Part of this excommunication means having nothing to do with that person, and this is the truly difficult part. Paul says we are not even to eat with such a person. Again, he does not mean an unbeliever who does unbelieving things. He means a person who has so persisted in his or her sin that a local church has deemed it necessary to remove that person from the church. This is the final, last-ditch effort in calling a person who bears the name of brother to repent. (Paul is following the instructions of Jesus given in Matthew 18:15–20.)
Church discipline does two things. First, it shows us God’s mercy. Paul says in this chapter that “a little leaven leavens the whole lump” (1 Corinthians 5:6). Just as yeast or leaven will work its way through a batch of dough all on its own, so sin, if left unchecked, will work its way through an entire church.

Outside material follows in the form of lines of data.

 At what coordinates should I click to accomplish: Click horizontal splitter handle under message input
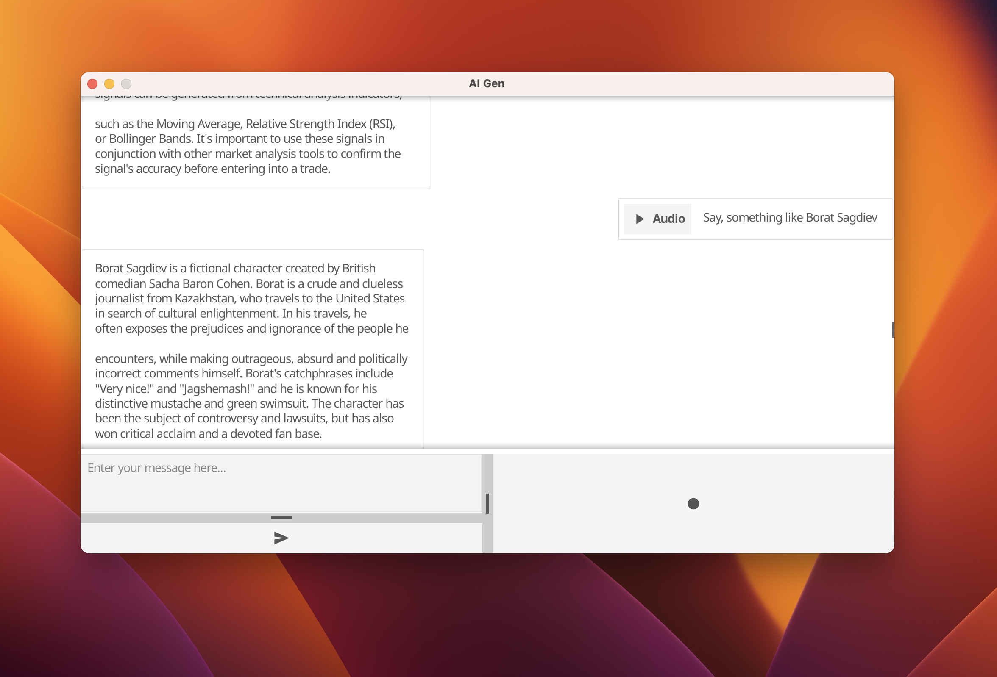coord(281,518)
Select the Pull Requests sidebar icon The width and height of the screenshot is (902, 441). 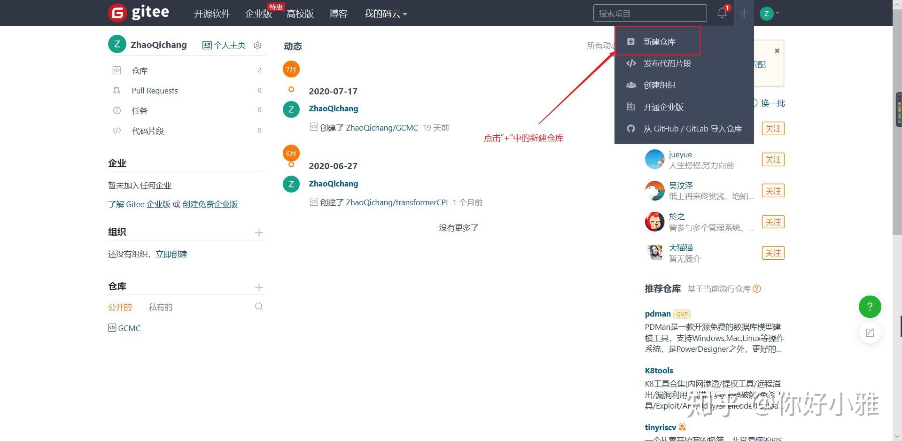117,90
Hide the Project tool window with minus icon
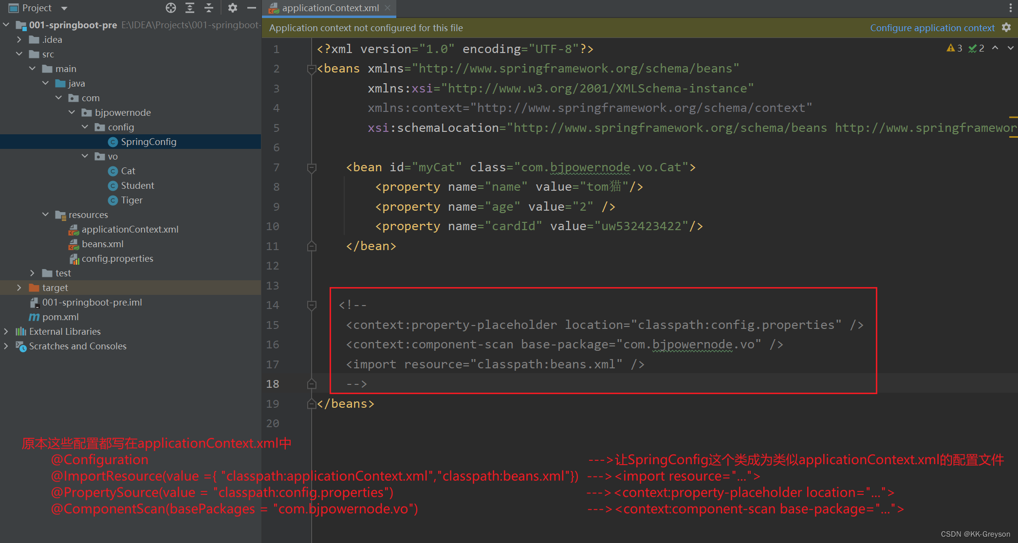This screenshot has height=543, width=1018. pos(252,8)
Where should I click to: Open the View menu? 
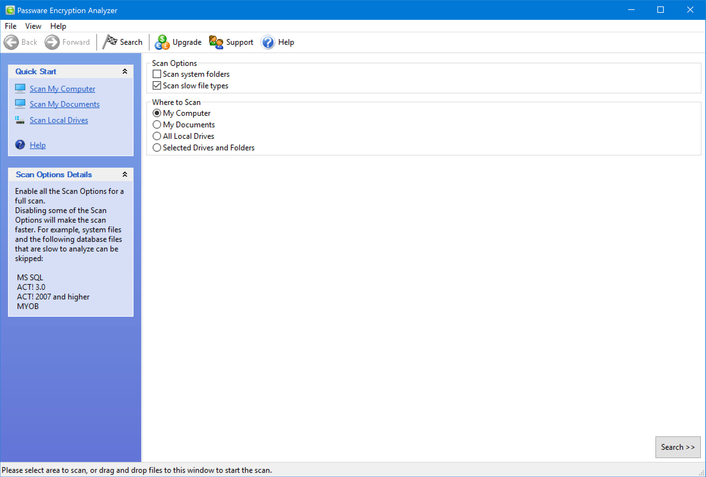pyautogui.click(x=33, y=26)
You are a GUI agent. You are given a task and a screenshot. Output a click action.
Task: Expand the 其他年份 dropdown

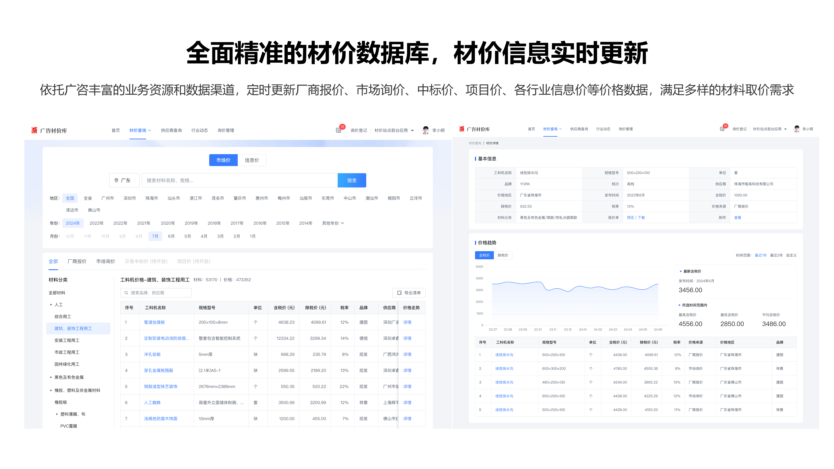[333, 223]
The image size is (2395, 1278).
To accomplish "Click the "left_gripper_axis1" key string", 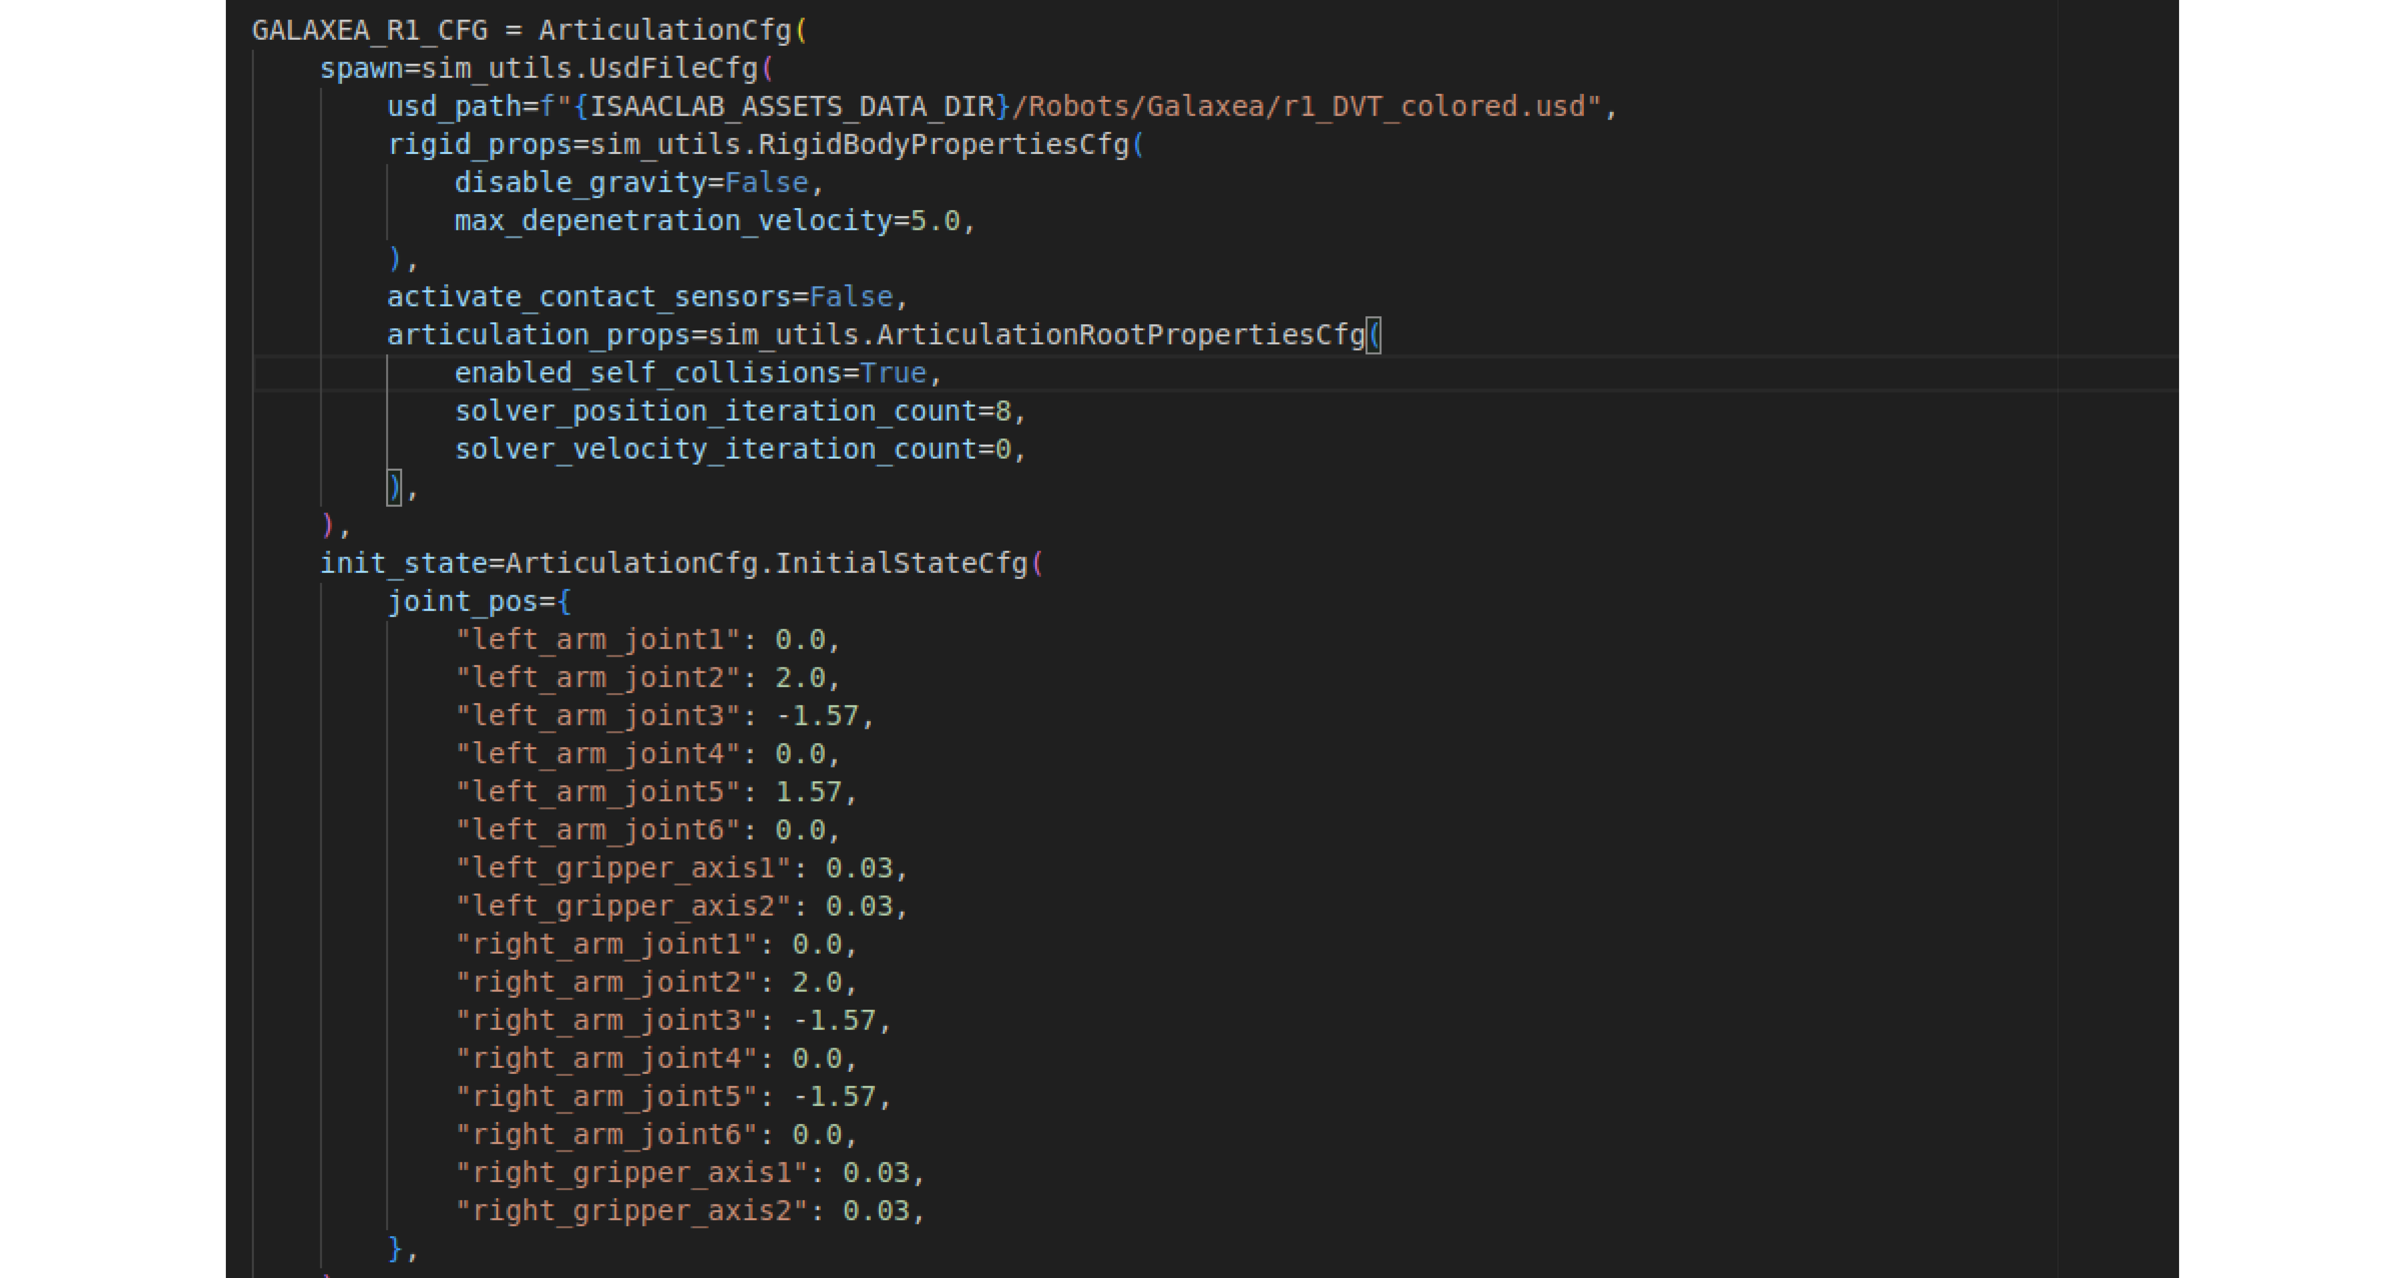I will 623,869.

Whatever the sin, if it is tolerated in one or two or a few, that sin will eventually become rampant throughout a church, so purging the church of unrepentant sin is an act of mercy by God.
The second thing church discipline shows us is the value of the local church. God in Christ is creating for himself a people—a holy people. Jesus did not die to leave us wallowing in our sins. His death, burial, and resurrection were not so that we would remain enslaved to sin. Jesus died to set us free and he has given us church discipline to urge us on to love and good works, to urge us on to holiness, to urge us to live in the newness of life that is ours in Christ. He has given us his church as the primary means of our growth as God in Christ through his Spirit is making all things new, beginning with us.
The mission Jesus has given his church is to make disciples, followers who faithfully follow him. This includes evangelism and it includes teaching them to obey what he has commanded. We must value what God values, and God values our holiness. Just as God shows great patience with us, so we must show great patience with one another. It is only when no other avenues of disciple-making remain when a brother or sister persists in sin without repentance that we must take this drastic step. Knowing this ought to encourage each one of us to allow others in the church to speak into our lives, to exhort us, to encourage us, to strengthen us, to walk with us as we strive to follow Jesus faithfully. He has given us his church; let us not waste such a wonderful gift.